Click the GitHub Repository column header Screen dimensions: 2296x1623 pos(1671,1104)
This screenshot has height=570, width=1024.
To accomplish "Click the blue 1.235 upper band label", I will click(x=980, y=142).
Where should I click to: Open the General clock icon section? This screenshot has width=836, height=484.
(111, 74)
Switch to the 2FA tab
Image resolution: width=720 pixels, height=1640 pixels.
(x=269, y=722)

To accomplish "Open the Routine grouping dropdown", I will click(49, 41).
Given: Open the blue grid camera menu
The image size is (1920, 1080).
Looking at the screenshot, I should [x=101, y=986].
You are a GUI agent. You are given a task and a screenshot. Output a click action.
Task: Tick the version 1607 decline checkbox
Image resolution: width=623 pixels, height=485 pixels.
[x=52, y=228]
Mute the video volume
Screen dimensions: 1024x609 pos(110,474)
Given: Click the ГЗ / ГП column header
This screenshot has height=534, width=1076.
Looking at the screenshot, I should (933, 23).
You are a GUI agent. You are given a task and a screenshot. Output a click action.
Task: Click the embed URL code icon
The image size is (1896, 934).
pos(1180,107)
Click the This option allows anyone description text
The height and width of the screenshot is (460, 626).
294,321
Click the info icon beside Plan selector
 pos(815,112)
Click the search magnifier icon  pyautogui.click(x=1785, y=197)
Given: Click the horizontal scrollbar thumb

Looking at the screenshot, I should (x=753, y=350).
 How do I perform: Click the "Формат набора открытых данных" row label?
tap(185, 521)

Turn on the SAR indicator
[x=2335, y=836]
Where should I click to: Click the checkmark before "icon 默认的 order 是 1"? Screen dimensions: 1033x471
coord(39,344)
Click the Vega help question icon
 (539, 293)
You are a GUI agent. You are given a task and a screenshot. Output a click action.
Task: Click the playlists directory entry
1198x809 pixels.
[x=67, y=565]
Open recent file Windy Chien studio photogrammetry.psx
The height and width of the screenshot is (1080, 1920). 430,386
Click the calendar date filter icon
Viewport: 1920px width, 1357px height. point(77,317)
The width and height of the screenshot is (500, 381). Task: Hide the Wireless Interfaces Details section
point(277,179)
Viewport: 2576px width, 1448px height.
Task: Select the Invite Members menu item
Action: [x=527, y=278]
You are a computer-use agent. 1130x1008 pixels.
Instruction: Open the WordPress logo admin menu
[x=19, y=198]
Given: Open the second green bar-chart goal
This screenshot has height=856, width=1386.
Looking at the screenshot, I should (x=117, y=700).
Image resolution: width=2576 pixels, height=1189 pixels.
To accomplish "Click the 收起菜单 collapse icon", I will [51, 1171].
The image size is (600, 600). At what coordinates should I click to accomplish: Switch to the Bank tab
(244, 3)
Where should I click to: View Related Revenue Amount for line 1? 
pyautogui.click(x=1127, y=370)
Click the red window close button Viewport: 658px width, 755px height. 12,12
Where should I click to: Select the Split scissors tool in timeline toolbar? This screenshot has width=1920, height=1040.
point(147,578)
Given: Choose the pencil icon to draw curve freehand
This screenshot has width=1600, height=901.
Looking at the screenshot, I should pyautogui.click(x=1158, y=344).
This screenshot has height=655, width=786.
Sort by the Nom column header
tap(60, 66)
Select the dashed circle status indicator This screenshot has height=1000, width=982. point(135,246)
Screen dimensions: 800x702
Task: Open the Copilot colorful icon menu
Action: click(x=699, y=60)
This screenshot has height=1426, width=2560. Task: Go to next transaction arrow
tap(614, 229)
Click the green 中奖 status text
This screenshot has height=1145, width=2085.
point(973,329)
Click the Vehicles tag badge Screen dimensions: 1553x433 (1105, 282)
* * * *
取り組む課題: 上記の行をすべて、1行につき1つの文字列としてJSONの文字列リストに整えてください。空行は含めないでください。

課題の解答:
[
  "Click the GitHub Repository column header Screen dimensions: 2296x1623 pos(1671,1104)",
  "This screenshot has height=570, width=1024.",
  "To accomplish \"Click the blue 1.235 upper band label\", I will click(x=980, y=142).",
  "Where should I click to: Open the General clock icon section? This screenshot has width=836, height=484.",
  "(111, 74)",
  "Switch to the 2FA tab",
  "Image resolution: width=720 pixels, height=1640 pixels.",
  "(x=269, y=722)",
  "To accomplish \"Open the Routine grouping dropdown\", I will click(49, 41).",
  "Given: Open the blue grid camera menu",
  "The image size is (1920, 1080).",
  "Looking at the screenshot, I should [x=101, y=986].",
  "You are a GUI agent. You are given a task and a screenshot. Output a click action.",
  "Task: Tick the version 1607 decline checkbox",
  "Image resolution: width=623 pixels, height=485 pixels.",
  "[x=52, y=228]",
  "Mute the video volume",
  "Screen dimensions: 1024x609 pos(110,474)",
  "Given: Click the ГЗ / ГП column header",
  "This screenshot has height=534, width=1076.",
  "Looking at the screenshot, I should (933, 23).",
  "You are a GUI agent. You are given a task and a screenshot. Output a click action.",
  "Task: Click the embed URL code icon",
  "The image size is (1896, 934).",
  "pos(1180,107)",
  "Click the This option allows anyone description text",
  "The height and width of the screenshot is (460, 626).",
  "294,321",
  "Click the info icon beside Plan selector",
  " pos(815,112)",
  "Click the search magnifier icon  pyautogui.click(x=1785, y=197)",
  "Given: Click the horizontal scrollbar thumb",
  "Looking at the screenshot, I should (x=753, y=350).",
  " How do I perform: Click the \"Формат набора открытых данных\" row label?",
  "tap(185, 521)",
  "Turn on the SAR indicator",
  "[x=2335, y=836]",
  "Where should I click to: Click the checkmark before \"icon 默认的 order 是 1\"? Screen dimensions: 1033x471",
  "coord(39,344)",
  "Click the Vega help question icon",
  " (539, 293)",
  "You are a GUI agent. You are given a task and a screenshot. Output a click action.",
  "Task: Click the playlists directory entry",
  "1198x809 pixels.",
  "[x=67, y=565]",
  "Open recent file Windy Chien studio photogrammetry.psx",
  "The height and width of the screenshot is (1080, 1920). 430,386",
  "Click the calendar date filter icon",
  "Viewport: 1920px width, 1357px height. point(77,317)",
  "The width and height of the screenshot is (500, 381). Task: Hide the Wireless Interfaces Details section",
  "point(277,179)",
  "Viewport: 2576px width, 1448px height.",
  "Task: Select the Invite Members menu item",
  "Action: [x=527, y=278]",
  "You are a computer-use agent. 1130x1008 pixels.",
  "Instruction: Open the WordPress logo admin menu",
  "[x=19, y=198]",
  "Given: Open the second green bar-chart goal",
  "This screenshot has height=856, width=1386.",
  "Looking at the screenshot, I should (x=117, y=700).",
  "Image resolution: width=2576 pixels, height=1189 pixels.",
  "To accomplish \"Click the 收起菜单 collapse icon\", I will [51, 1171].",
  "The image size is (600, 600). At what coordinates should I click to accomplish: Switch to the Bank tab",
  "(244, 3)",
  "Where should I click to: View Related Revenue Amount for line 1? ",
  "pyautogui.click(x=1127, y=370)",
  "Click the red window close button Viewport: 658px width, 755px height. 12,12",
  "Where should I click to: Select the Split scissors tool in timeline toolbar? This screenshot has width=1920, height=1040.",
  "point(147,578)",
  "Given: Choose the pencil icon to draw curve freehand",
  "This screenshot has width=1600, height=901.",
  "Looking at the screenshot, I should pyautogui.click(x=1158, y=344).",
  "This screenshot has height=655, width=786.",
  "Sort by the Nom column header",
  "tap(60, 66)",
  "Select the dashed circle status indicator This screenshot has height=1000, width=982. point(135,246)",
  "Screen dimensions: 800x702",
  "Task: Open the Copilot colorful icon menu",
  "Action: click(x=699, y=60)",
  "This screenshot has height=1426, width=2560. Task: Go to next transaction arrow",
  "tap(614, 229)",
  "Click the green 中奖 status text",
  "This screenshot has height=1145, width=2085.",
  "point(973,329)",
  "Click the Vehicles tag badge Screen dimensions: 1553x433 (1105, 282)"
]